Conversaciones y novedades

Octavio Paz o la voluntad (distracción) creadora

Juan Octavio Prenz

Año

1979

Tipología

Análisis y crítica

Temas

Lecturas y relecturas: la obra en prosa

 

Ilustración de Cuadernos Hispanoamericanos, números 343-345.

La revista Cuadernos Hispanoamericanos fue fundada en Madrid en 1942 con el propósito de contrarrestar, desde la España franquista, el creciente influjo intelectual de los refugiados republicanos en América. En particular, la revista Cuadernos Americanos, que, bajo el aura del exilio español en México, dirigirá hasta su muerte Jesús Silva Herzog. Sí, la misma revista en que Octavio Paz publicará El laberinto de la soledad como número monográfico en 1950.


          Cuadernos Hispanoamericanos, cuya evolución es análoga a Cuadernos Americanos, dejará pronto su nostalgia imperial para convertirse en un puente entre los hablantes del español de ambas orillas del Atlántico. Dirigida primero por el filósofo e historiador Pedro Laín Entralgo (cuya transformación es igualmente encomiable) y luego por el poeta Luis Rosales (que en pleno franquismo dedicó un número a Neruda), la revista vivió la transición a la democracia de la mano del historiador de las ideas José Antonio Maravall, a quien sucederá el poeta (y flamencólogo) Félix Grande, el ensayista Blas Matamoro (el único latinoamericano) y el poeta Juan Malpartida, quien la dirige actualmente.
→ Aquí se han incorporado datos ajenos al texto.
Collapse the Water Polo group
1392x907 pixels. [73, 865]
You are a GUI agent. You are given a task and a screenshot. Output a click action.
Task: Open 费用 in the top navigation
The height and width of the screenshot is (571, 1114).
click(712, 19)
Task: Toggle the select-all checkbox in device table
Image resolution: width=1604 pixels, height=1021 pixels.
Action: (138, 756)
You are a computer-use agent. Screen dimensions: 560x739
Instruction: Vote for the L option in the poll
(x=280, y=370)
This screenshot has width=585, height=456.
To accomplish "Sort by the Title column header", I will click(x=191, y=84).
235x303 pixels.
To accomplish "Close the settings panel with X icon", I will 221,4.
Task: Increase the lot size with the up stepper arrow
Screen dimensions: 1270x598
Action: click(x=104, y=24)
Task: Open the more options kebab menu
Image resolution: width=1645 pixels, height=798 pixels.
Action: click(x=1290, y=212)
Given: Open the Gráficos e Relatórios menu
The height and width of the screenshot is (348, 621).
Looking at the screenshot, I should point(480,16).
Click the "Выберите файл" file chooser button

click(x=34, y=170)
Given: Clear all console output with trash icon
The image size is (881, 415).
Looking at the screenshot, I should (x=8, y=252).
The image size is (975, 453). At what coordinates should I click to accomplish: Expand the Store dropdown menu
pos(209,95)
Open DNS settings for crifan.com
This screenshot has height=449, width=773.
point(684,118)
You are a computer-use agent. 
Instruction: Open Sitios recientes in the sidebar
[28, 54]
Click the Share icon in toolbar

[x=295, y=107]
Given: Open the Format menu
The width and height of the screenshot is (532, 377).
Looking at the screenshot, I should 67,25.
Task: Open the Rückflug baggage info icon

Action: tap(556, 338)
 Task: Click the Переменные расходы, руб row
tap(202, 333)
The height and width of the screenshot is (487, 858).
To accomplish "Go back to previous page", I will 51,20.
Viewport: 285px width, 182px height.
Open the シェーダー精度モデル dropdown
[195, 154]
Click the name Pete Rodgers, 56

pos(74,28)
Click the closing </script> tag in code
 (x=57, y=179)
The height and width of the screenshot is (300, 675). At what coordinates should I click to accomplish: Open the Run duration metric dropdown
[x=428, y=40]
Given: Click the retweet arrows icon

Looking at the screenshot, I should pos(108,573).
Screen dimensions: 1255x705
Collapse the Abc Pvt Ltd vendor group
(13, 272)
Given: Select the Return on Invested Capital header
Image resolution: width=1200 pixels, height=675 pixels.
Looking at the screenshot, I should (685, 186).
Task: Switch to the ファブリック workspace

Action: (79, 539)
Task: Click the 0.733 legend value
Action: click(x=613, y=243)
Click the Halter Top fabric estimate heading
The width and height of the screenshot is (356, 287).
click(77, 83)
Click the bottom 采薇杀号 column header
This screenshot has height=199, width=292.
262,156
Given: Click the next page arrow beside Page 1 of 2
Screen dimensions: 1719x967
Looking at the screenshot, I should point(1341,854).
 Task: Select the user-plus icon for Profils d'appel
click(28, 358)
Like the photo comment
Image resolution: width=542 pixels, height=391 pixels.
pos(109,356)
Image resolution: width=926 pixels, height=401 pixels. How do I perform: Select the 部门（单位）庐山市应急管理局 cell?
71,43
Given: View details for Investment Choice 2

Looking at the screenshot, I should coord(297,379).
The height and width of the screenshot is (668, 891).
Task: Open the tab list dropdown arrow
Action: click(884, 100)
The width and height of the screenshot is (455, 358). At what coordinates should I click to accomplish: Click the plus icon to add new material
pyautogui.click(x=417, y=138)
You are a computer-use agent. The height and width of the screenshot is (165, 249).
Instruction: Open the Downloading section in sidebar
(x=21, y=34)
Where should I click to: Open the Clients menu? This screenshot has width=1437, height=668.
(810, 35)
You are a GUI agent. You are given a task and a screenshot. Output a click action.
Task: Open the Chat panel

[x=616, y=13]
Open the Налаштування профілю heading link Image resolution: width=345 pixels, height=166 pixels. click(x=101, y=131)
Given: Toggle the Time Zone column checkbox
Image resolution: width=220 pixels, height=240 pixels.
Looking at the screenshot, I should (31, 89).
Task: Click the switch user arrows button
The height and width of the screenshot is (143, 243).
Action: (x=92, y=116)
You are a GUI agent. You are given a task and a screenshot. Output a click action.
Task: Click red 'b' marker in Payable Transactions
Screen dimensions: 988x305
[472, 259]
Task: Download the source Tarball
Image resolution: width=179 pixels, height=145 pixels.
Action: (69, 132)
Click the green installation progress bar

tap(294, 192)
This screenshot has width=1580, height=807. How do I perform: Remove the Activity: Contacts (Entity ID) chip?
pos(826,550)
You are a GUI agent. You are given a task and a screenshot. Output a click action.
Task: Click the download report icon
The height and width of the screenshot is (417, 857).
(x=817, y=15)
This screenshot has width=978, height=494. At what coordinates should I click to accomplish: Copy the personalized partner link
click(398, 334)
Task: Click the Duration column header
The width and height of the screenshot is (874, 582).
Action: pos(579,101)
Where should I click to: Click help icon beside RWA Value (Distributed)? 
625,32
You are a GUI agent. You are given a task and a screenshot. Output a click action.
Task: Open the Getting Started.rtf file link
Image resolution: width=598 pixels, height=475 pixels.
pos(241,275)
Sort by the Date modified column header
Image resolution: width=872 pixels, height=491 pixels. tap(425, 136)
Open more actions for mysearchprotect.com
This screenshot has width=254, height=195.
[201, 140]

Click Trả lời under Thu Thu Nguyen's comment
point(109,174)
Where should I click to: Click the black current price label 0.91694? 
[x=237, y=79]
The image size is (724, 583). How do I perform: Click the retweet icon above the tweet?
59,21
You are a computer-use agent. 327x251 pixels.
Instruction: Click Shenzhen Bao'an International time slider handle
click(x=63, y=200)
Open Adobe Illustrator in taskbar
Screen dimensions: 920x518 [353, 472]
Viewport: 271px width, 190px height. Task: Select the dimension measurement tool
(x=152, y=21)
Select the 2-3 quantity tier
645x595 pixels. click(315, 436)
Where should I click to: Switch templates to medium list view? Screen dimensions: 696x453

          Para homenajear a Octavio Paz, la revista decidió reunir los números de enero, febrero y marzo de 1979, correspondiente a los números 343, 344 y 345, en un solo volumen. Con portada e ilustraciones interiores de Eugenio Chicano, el número triple de Cuadernos Hispanoamericanos abre con cuatro poemas inéditos de Octavio Paz. El primero, “Homenaje a Claudio Ptolomeo”, titulado después “Hermandad”, será con el tiempo uno de sus poemas más citados; el segundo, “La vista, el tacto”, formará parte del libro de arte con Balthus; el tercero, “Cuarteto”, dedicado a Alejandro Rossi y Olbeth, y el cuarto, “Este lado”, dedicado al poeta Donald Sutherland. Los cuatro poemas serán recogidos en su último libro de poemas, Árbol adentro. También incluye parte del manuscrito de Hijos del aire, con correcciones de su coautor, Charles Tomlinson, y comentarios de Octavio Paz (en desacuerdo) a esas correcciones. Después, el dossier sobre Octavio Paz se divide en tres secciones, no mencionadas expresamente: la primera agrupa ensayos genéricos sobre la obra de Octavio Paz, con especial énfasis en el lenguaje, la historia y las ideas; la segunda es una antología de poemas dedicados a Paz, entre los que destacan los de José Emilio Pacheco, Gonzalo Rojas, Antonio Colinas y Luis Antonio de Villena. Y la tercera la conforman estudios sobre libros o temas más específicos más una semblanza de Paz del novelista peruano Alfonso Cueto. El volumen cierra con los primeros pasos de Hugo J. Verani hacia una bibliografía de Octavio Paz.


          Presentamos ahora el ensayo del profesor y crítico argentino de origen croata Juan Octavio Prenz (traductor al español de Vasko Popa, de quien el número incluye también dos poemas).[1] (LB)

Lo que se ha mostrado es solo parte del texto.